Illustration: Dado Ruvic/Reuters
Key Points
- Hopes of a US-Iran peace deal and the potential reopening of the Strait of Hormuz are key factors driving down crude oil prices.
- Fitch Ratings projects Brent crude to average $100-110 a barrel in May-July, then fall to $80 in August, and around $70 from September.
- The Strait of Hormuz closure has blocked 20 per cent of global oil consumption, with half of the exported volumes previously destined for China and India.
- Chinese seaborne crude imports fell to a decade-low of 6.7 million barrels per day in May, significantly impacting global demand.
- Analysts recommend treating geopolitically driven price spikes as opportunities to lighten positions, as the war risk premium unwinds.
Hopes of a peace deal between the US and Iran saw crude oil prices fall nearly 4 per cent on Friday to around $87 a barrel (bbl).
If an agreement materialises, analysts predict Brent oil prices will head even lower.

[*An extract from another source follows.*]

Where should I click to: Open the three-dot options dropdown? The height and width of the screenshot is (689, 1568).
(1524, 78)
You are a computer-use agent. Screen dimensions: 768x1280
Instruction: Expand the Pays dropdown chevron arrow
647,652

Fitch Ratings’ base case Brent oil price of $87 a bbl on average for 2026 reflects its assumption that the Strait of Hormuz will reopen around July-end, implying an effective five-month closure.

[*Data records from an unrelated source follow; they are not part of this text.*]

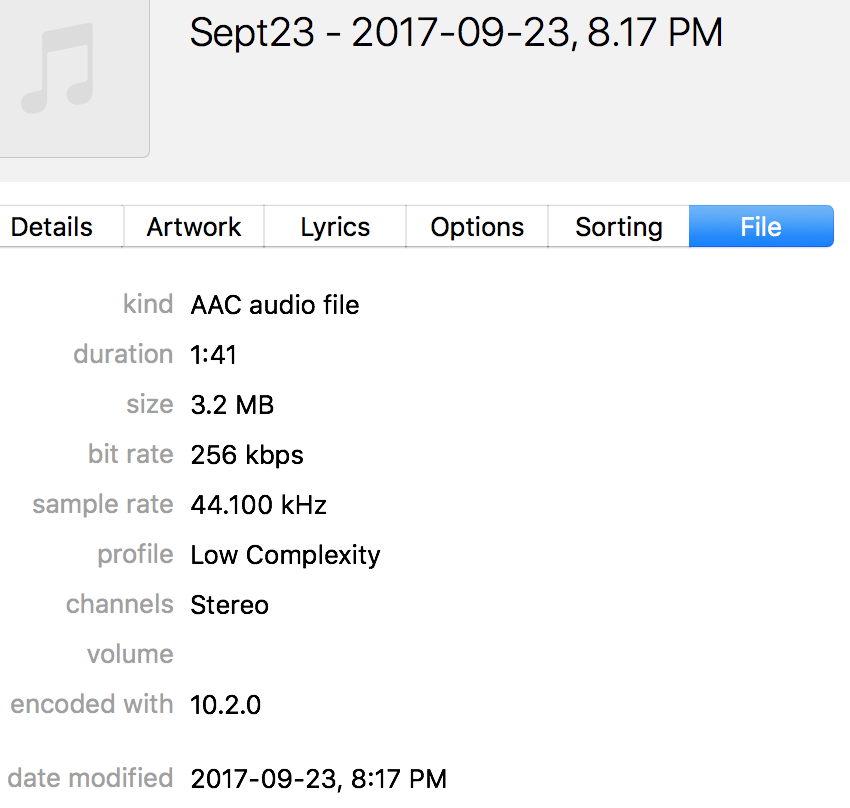This screenshot has width=850, height=808.
Task: Click the date modified timestamp value
Action: [319, 778]
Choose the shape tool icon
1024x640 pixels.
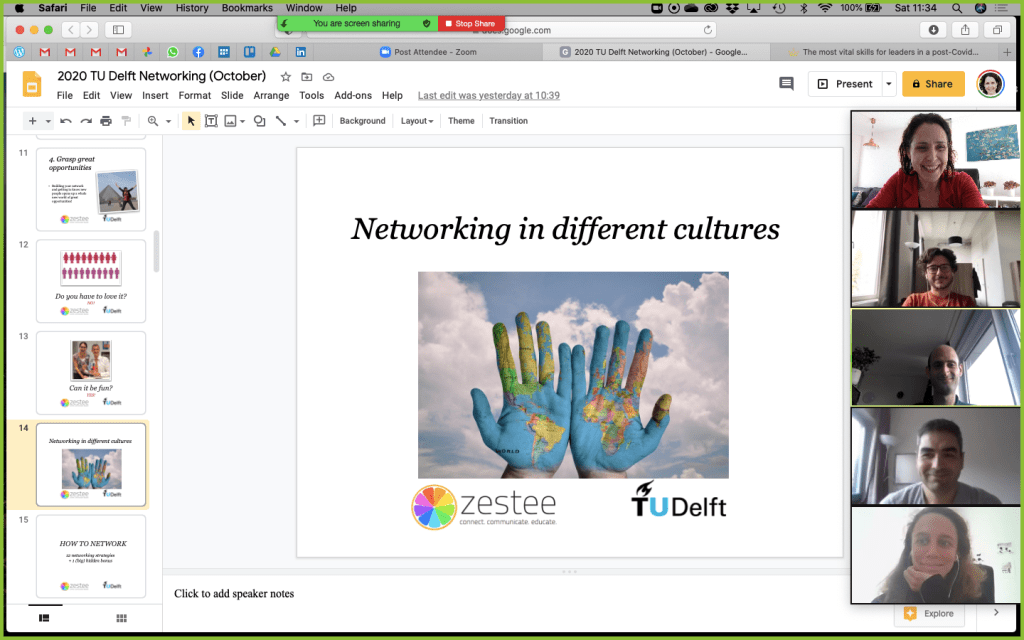tap(259, 121)
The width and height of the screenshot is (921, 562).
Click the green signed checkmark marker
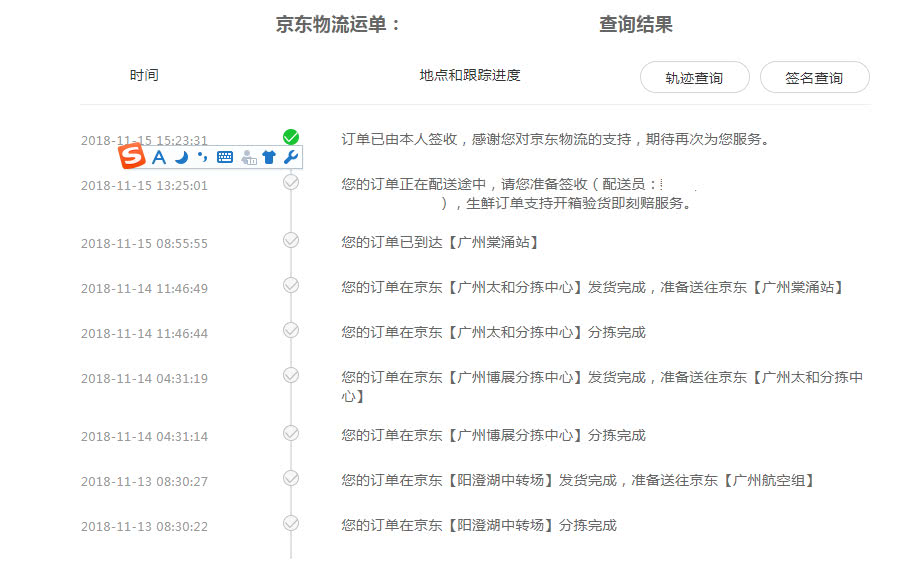point(291,137)
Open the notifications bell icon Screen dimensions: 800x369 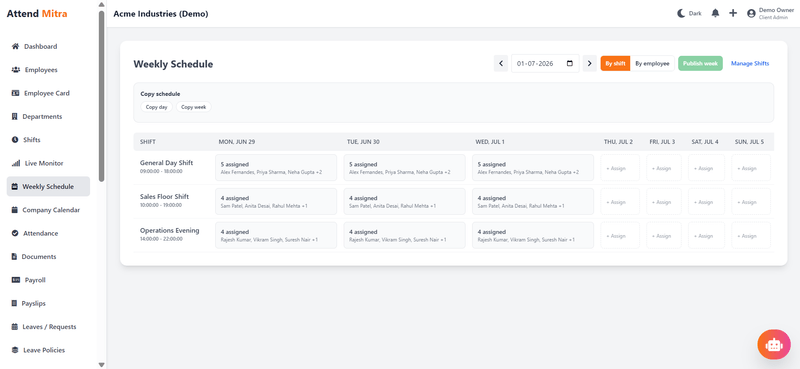pyautogui.click(x=715, y=13)
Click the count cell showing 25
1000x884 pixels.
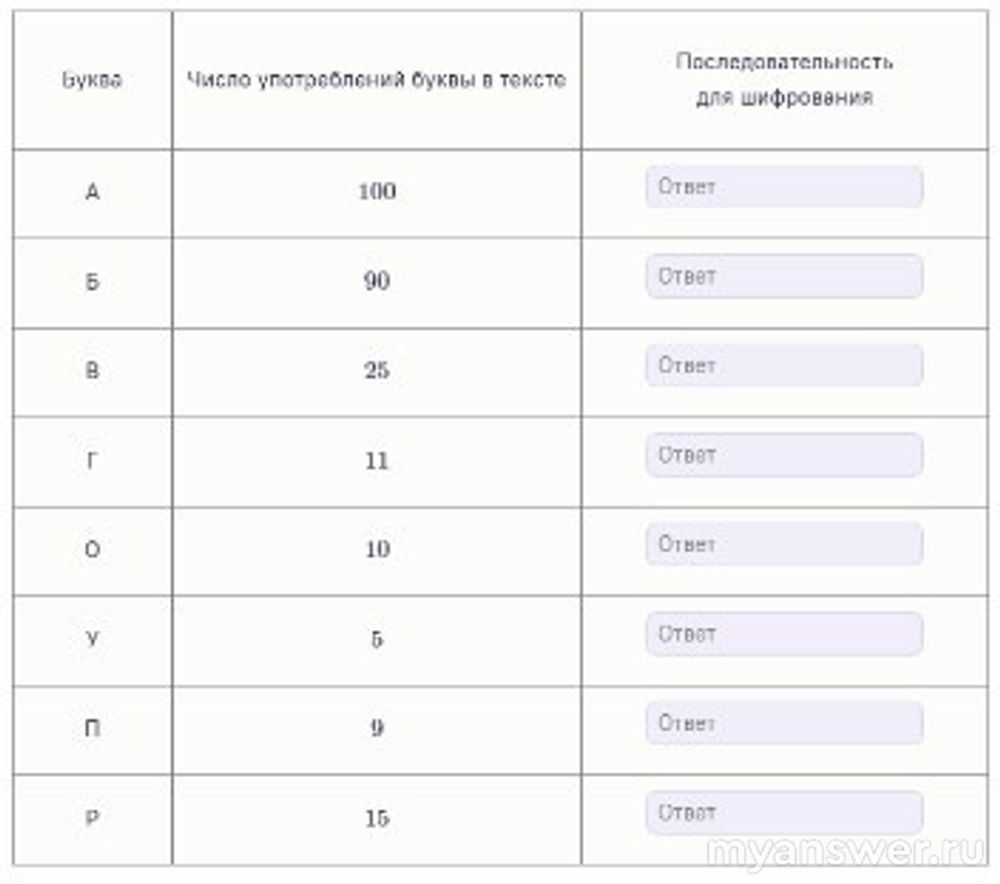pos(376,371)
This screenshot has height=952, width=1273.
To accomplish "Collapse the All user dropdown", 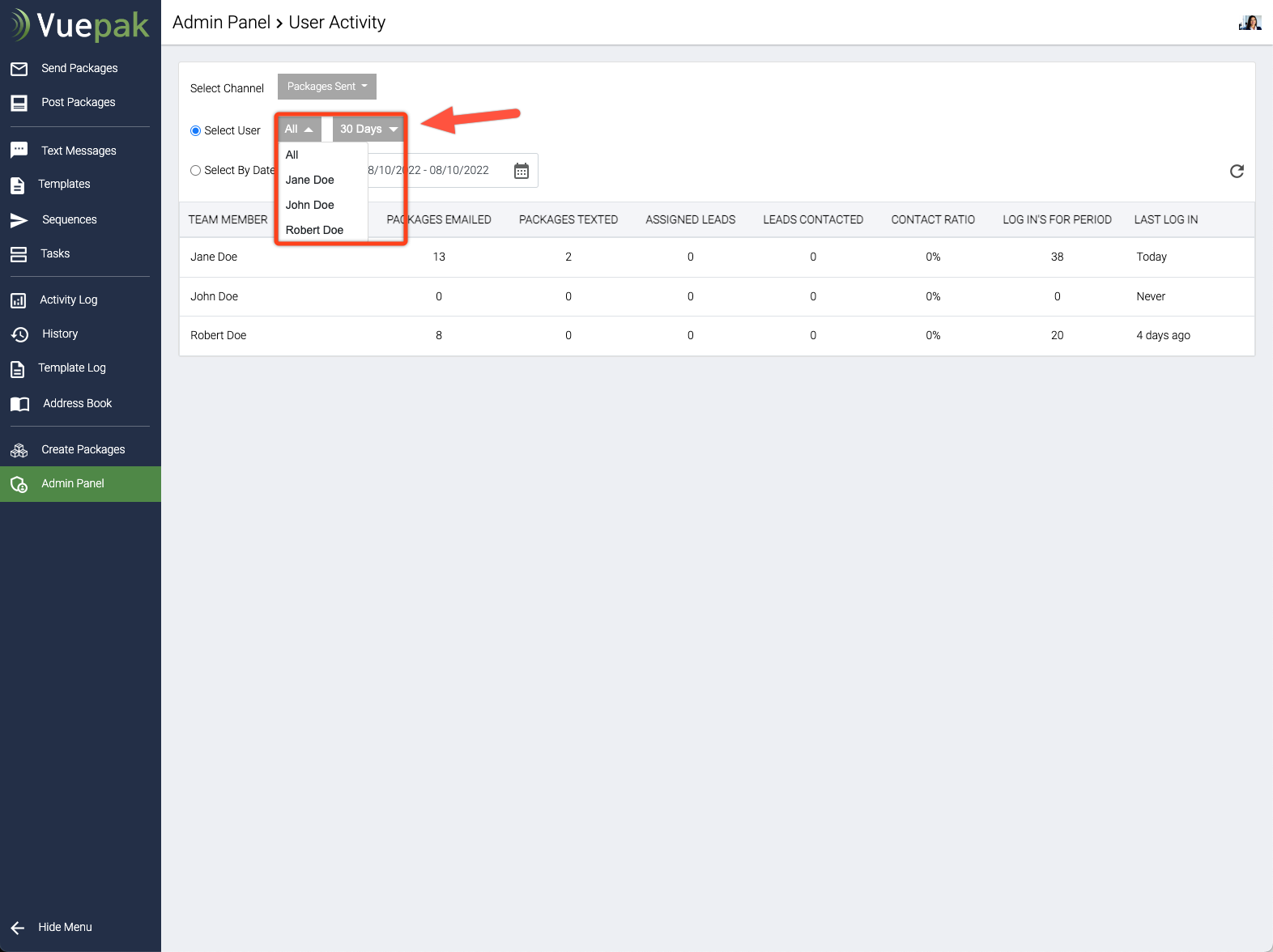I will [x=299, y=130].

Impact of Hormuz Reopening and Geopolitical De-escalation
“Oil price dynamics hinge on the timing of Hormuz reopening.
Our assumed end of July reopening would push the market back into oversupply in Q4 2026 [October-December] and drive oil prices lower.

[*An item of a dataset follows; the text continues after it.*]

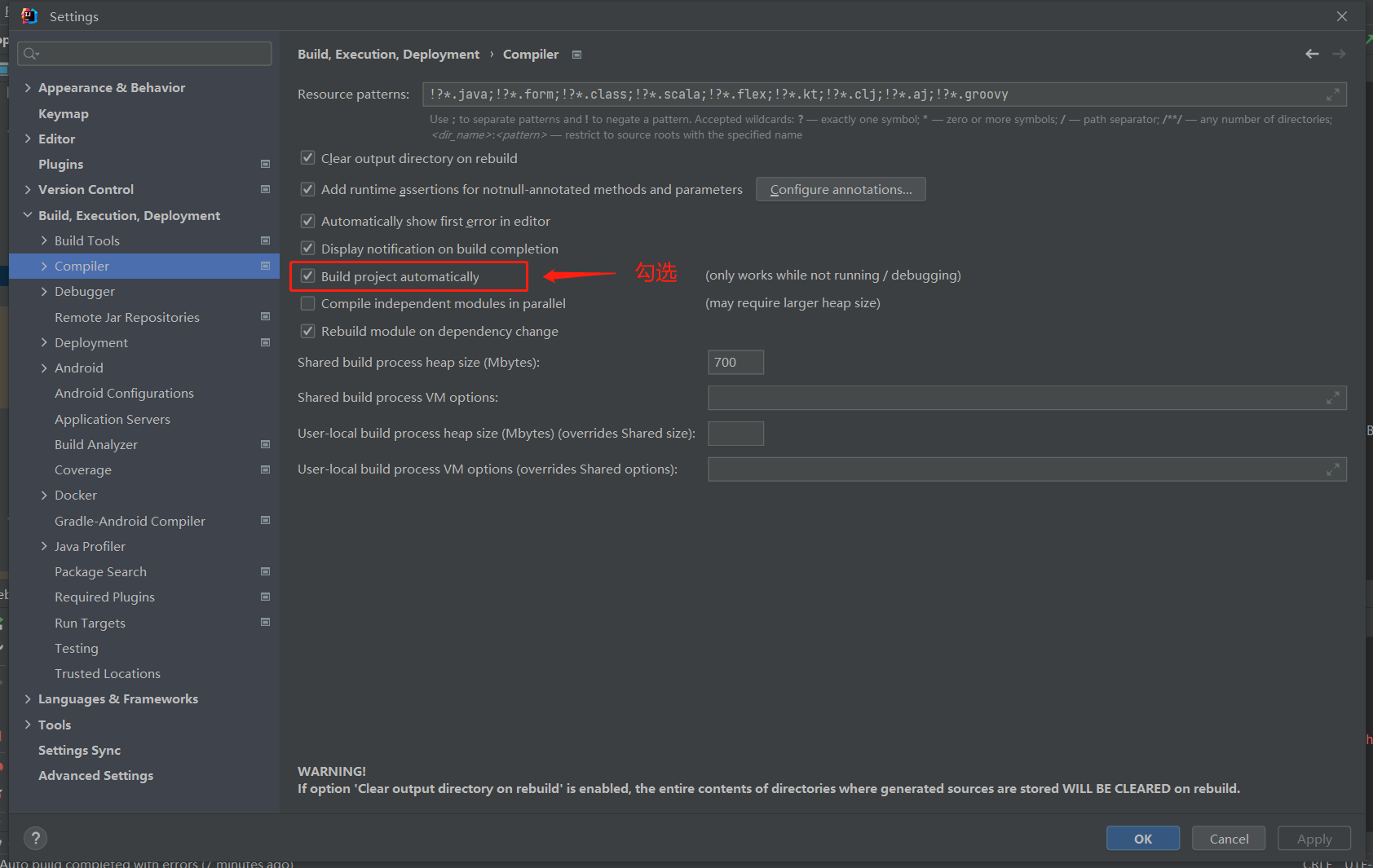Uncheck Build project automatically

point(308,276)
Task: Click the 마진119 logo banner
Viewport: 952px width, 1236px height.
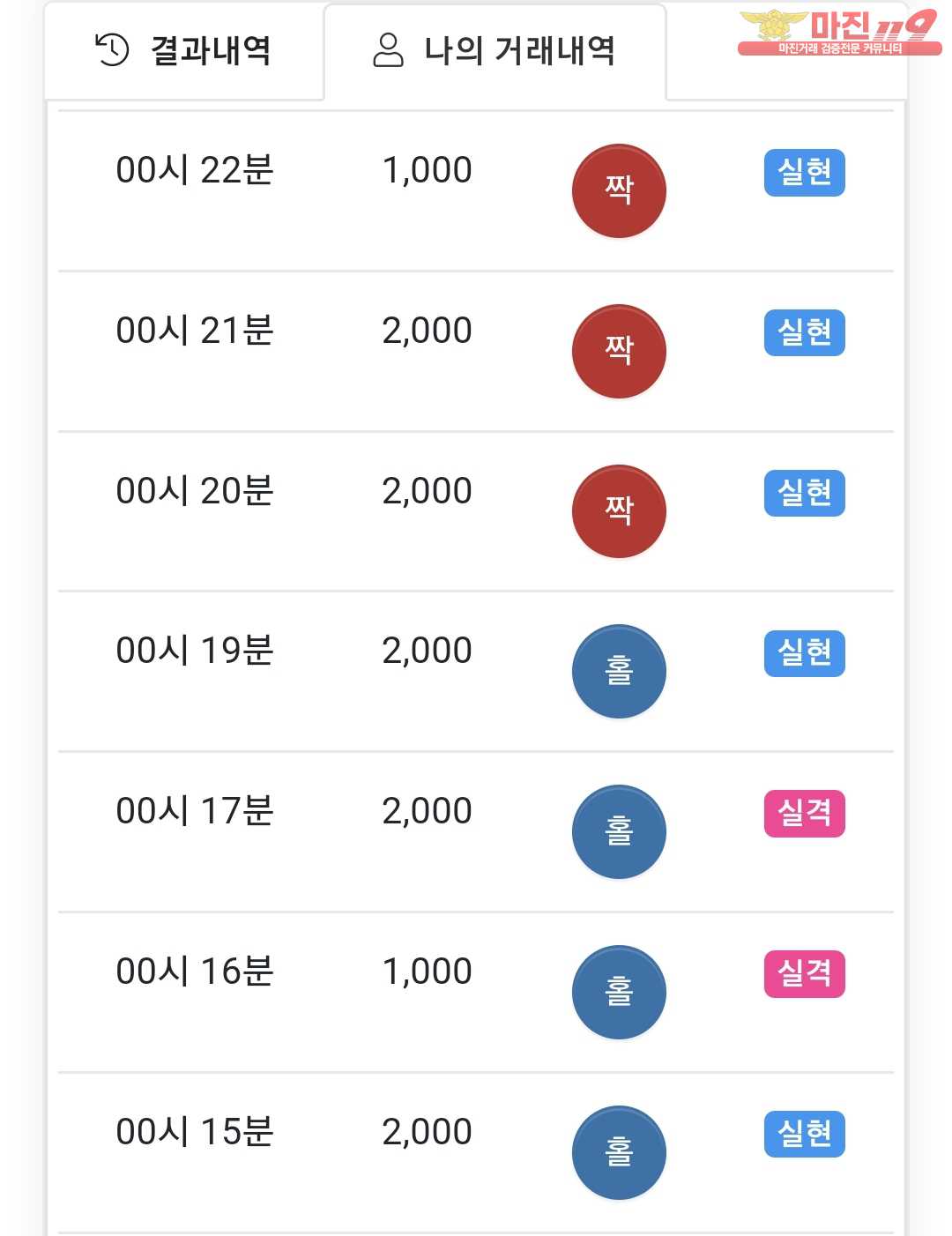Action: tap(839, 33)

The risk remains binary,” said Angelina Valavina, managing director of Fitch Ratings.
According to Fitch Ratings, Brent crude oil is likely to average $100-110 a bbl in May-July, before falling to $80 a bbl in August, and to about $70 a bbl from September.
Fitch said that Iran’s effective closure of the Strait of Hormuz has blocked the transit of 15 million barrels per day (mbd) of crude oil and 5 million barrels of oil equivalent products per day, accounting for 20 per cent of global oil consumption.
Half of the oil volumes transported through the Strait of Hormuz before the war were exports from Saudi Arabia and the United Arab Emirates.
The remainder were exports from Iraq, Kuwait and Iran itself, Fitch said.
Half of the exported volumes were destined for China and India.
Cooling Off and Market Fundamentals
From around $70 a bbl (before the West Asia war) in February 2026, Brent crude prices jumped nearly 79 per cent to around $125 a bbl as the conflict unfolded.
Hopes of an end to the war triggered a fall to below the $100 a bbl mark.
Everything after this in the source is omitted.